Managed funds, as the name suggests have someone at their helm, actively monitoring the fund performance. This person makes decisions about what individual stocks should be bought and sold. If a stock is under-performing the fund manager may decide to sell it before fund holders lose too much of their investment. Because there is someone actively managing the fund, managed funds charge a management fee.

Load vs. No-load Funds

Funds are offered as either load or no-load funds. The term "load" refers to a fee that the fund broker (the person selling the fund to you) will get when the fund changes hands. Load funds pay the broker this fee, while no-load funds do not. No-load funds tend to have higher management expenses since there is no fee paid upfront. So, investors will pay more in the long run. Since the stocks and bonds which make up index funds are easy to chose (simply by buying the stocks and bonds that make up various indexes (like the S&P500), index funds are likely to be no-load funds. Actively managed funds, however, may or may not charge a load.

You would think that it is always a good idea to avoid load funds, but this is not always the case.
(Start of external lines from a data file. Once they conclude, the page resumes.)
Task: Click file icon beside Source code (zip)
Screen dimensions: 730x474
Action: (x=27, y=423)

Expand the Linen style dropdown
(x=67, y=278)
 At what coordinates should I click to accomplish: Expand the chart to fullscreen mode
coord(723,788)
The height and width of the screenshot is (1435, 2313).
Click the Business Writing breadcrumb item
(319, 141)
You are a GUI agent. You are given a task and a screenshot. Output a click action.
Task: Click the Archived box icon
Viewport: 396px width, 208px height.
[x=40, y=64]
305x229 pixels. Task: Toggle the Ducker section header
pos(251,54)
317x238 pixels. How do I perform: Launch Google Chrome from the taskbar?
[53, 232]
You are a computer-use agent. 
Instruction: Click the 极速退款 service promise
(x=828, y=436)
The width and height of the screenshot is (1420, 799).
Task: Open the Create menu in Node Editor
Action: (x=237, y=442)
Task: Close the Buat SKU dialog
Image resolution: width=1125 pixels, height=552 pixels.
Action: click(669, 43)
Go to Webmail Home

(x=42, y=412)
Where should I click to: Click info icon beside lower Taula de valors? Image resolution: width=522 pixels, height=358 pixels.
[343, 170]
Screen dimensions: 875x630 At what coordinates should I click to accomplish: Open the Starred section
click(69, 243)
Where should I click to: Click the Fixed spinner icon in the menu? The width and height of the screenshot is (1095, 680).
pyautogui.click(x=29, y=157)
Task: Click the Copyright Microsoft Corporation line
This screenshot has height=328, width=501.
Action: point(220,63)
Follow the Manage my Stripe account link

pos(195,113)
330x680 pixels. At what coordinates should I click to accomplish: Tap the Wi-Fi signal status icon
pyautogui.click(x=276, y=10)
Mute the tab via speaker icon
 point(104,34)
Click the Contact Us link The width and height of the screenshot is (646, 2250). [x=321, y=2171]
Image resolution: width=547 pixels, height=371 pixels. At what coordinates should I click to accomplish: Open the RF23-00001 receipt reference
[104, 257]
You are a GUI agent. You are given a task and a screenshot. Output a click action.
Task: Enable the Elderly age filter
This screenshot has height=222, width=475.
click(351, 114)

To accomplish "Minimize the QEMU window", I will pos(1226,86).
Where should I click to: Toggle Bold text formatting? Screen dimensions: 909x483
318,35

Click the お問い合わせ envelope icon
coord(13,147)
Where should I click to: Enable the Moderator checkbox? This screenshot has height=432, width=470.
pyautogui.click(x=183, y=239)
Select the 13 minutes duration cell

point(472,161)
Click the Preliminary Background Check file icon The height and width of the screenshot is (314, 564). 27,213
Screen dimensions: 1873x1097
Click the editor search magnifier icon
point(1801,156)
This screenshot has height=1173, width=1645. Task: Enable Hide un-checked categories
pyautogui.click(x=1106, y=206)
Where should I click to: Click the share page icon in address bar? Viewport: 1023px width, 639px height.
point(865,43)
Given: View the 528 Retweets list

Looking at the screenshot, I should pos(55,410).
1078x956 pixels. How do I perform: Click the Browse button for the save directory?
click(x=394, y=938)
No-load, index funds are on average your best fund choices, but exceptionally well managed actively-managed funds which charge a load may end up profiting you more than no-load funds would. This is to say, the profit you make purchasing a good load fund may more than pay for the load, if the alternative was for you to purchase a no-load fund that didn't profit you as much. You have to be careful in evaluating the risks of purchasing various load vs. no-load funds based on the performance you expect from them and the confidence you are willing to put into the performance projections. You won't know if your guesses were correct until after the fact.